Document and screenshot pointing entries
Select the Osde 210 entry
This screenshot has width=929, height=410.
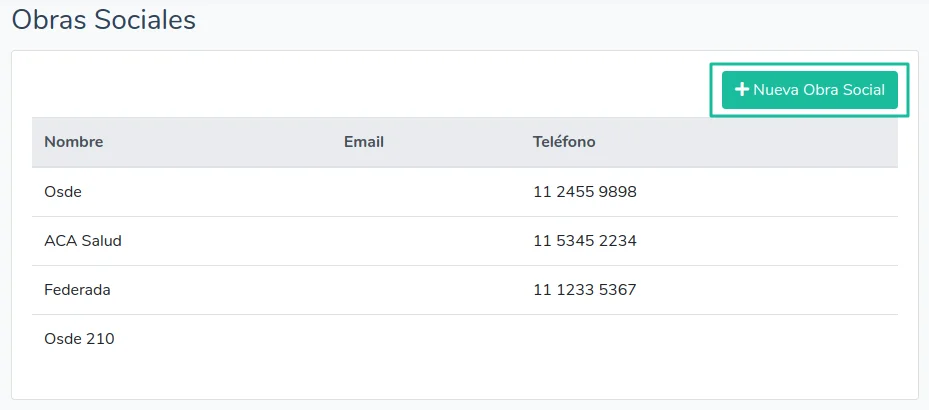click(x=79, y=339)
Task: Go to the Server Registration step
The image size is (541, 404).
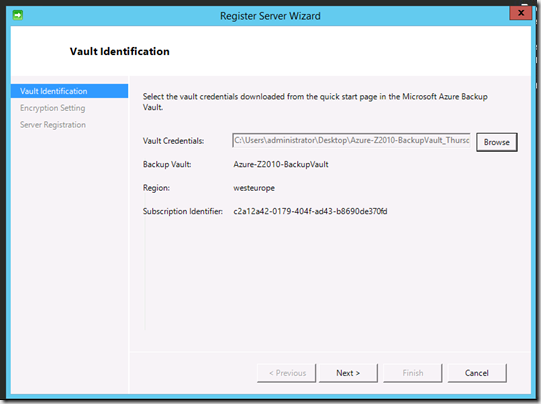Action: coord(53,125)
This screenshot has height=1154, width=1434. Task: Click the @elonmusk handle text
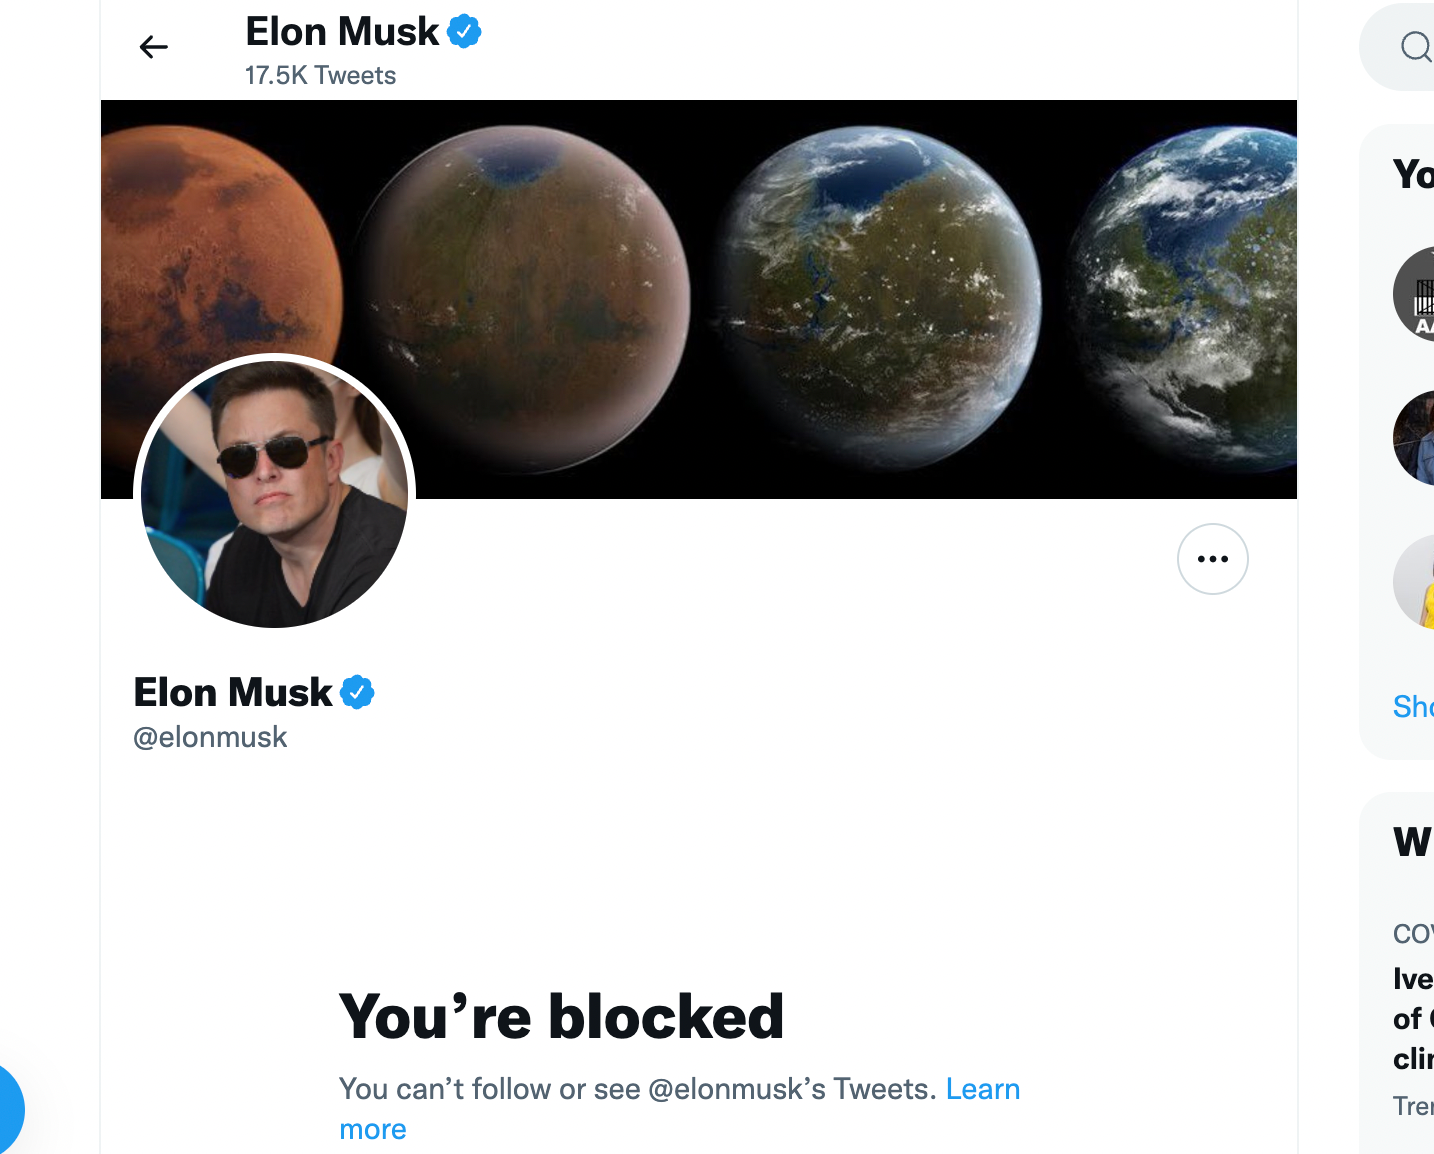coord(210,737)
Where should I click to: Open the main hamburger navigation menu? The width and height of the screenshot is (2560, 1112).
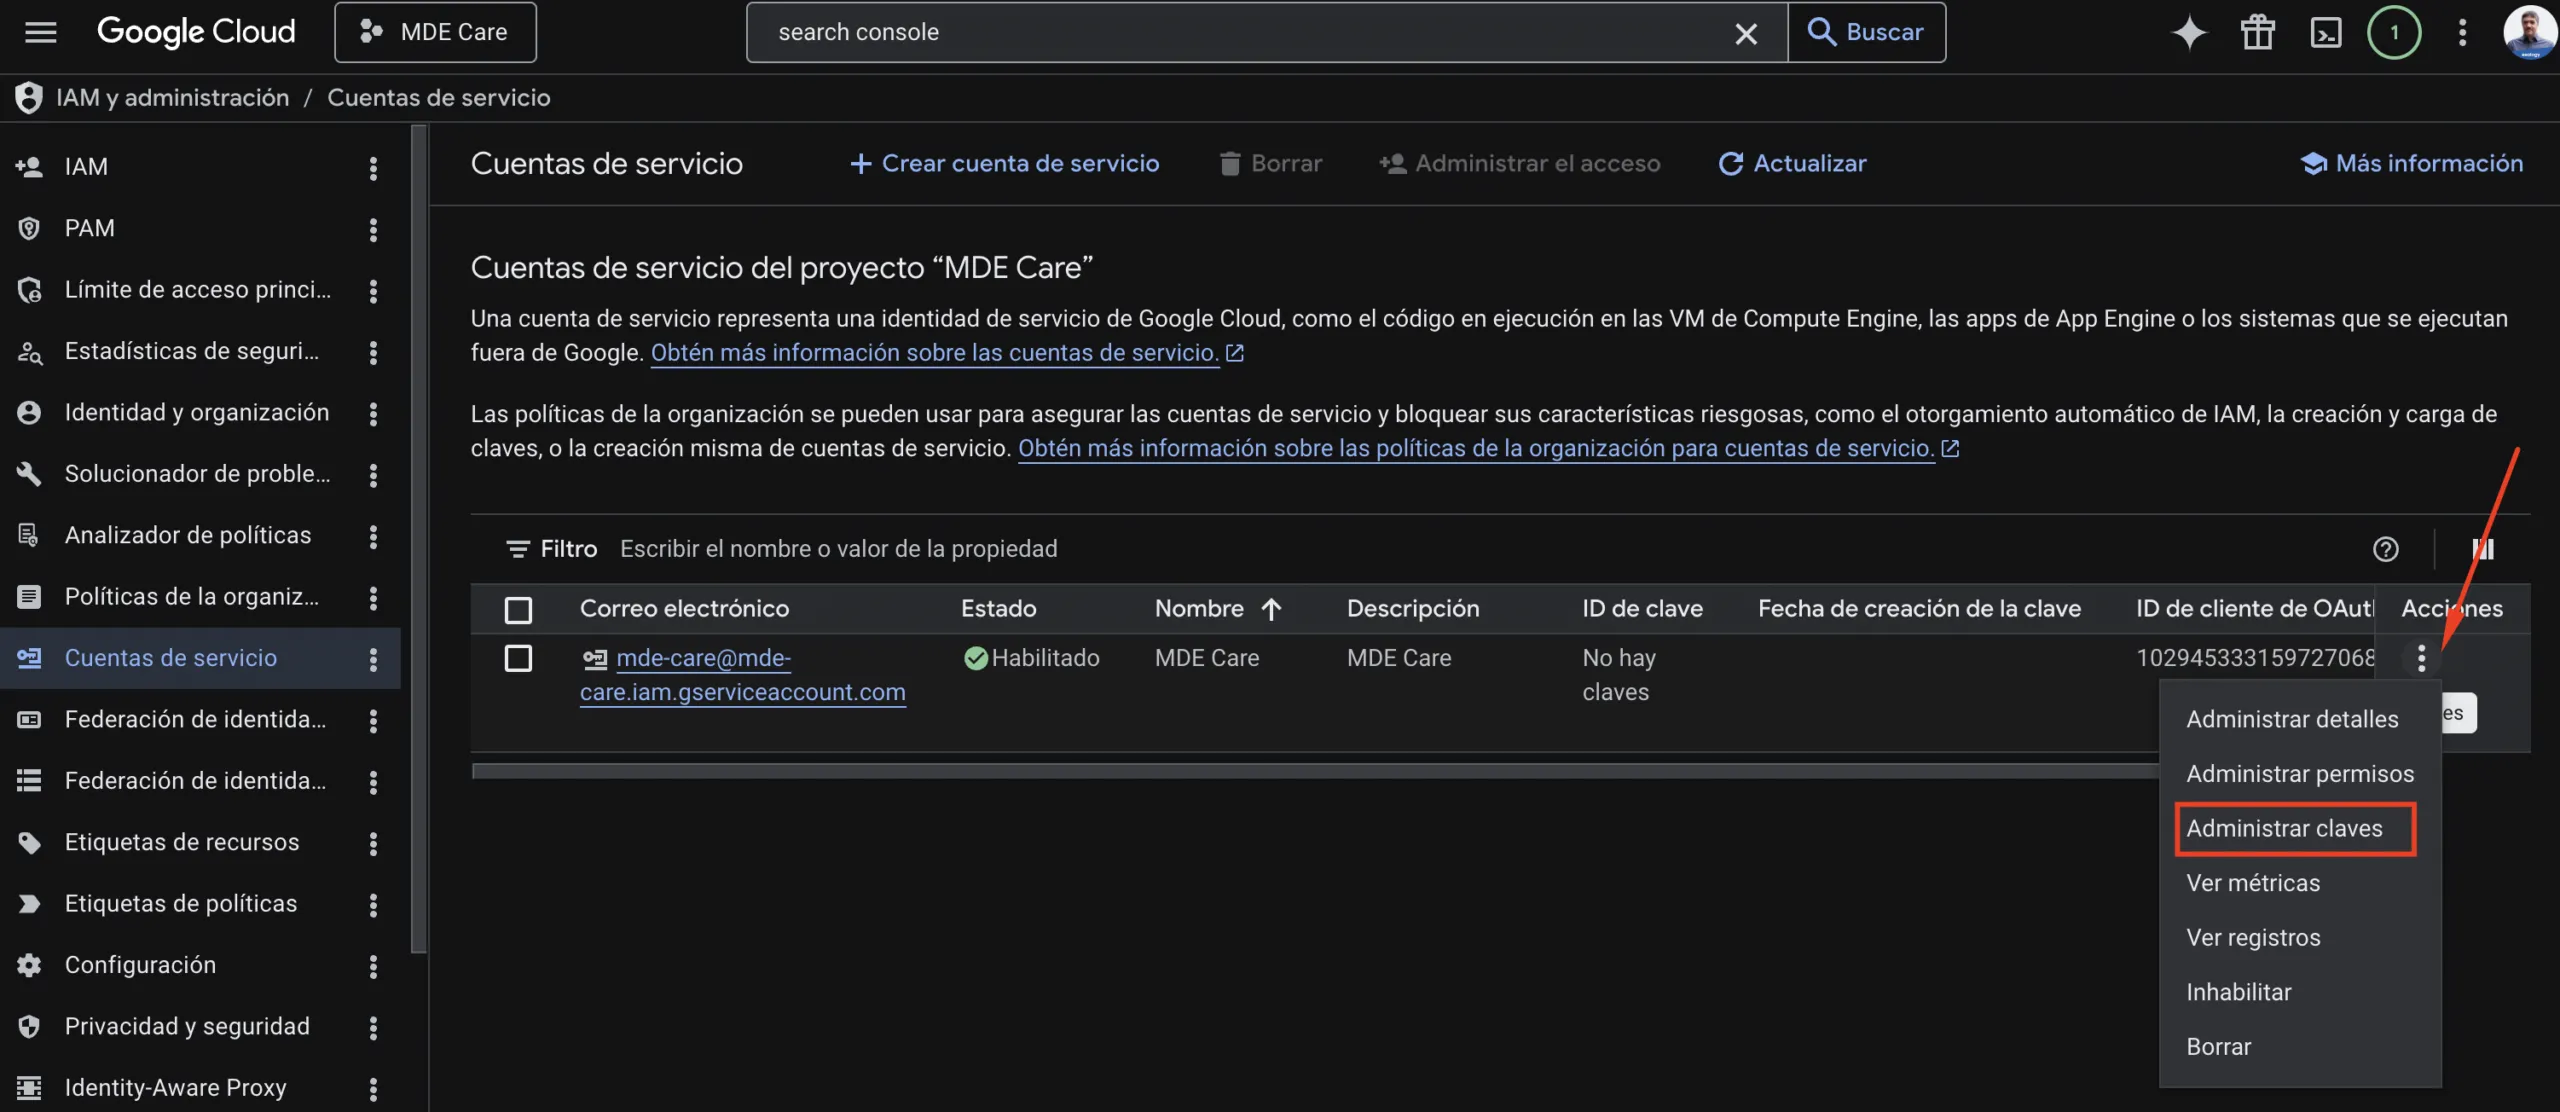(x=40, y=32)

== TASK GOAL ==
Rewrite all of the material above, replacing each occurrence of "screenshot" with "capture" and leaving everything else unchanged. Leave the pictures out of your answer.

== SOLUTION ==
Select the Osde 210 entry
This capture has width=929, height=410.
click(x=79, y=339)
Task: Go to the Server Registration step
The image size is (541, 404).
Action: coord(53,125)
This capture has height=1154, width=1434. Task: Click the @elonmusk handle text
coord(210,737)
Where should I click to: Open the main hamburger navigation menu? The width and height of the capture is (2560, 1112).
(x=40, y=32)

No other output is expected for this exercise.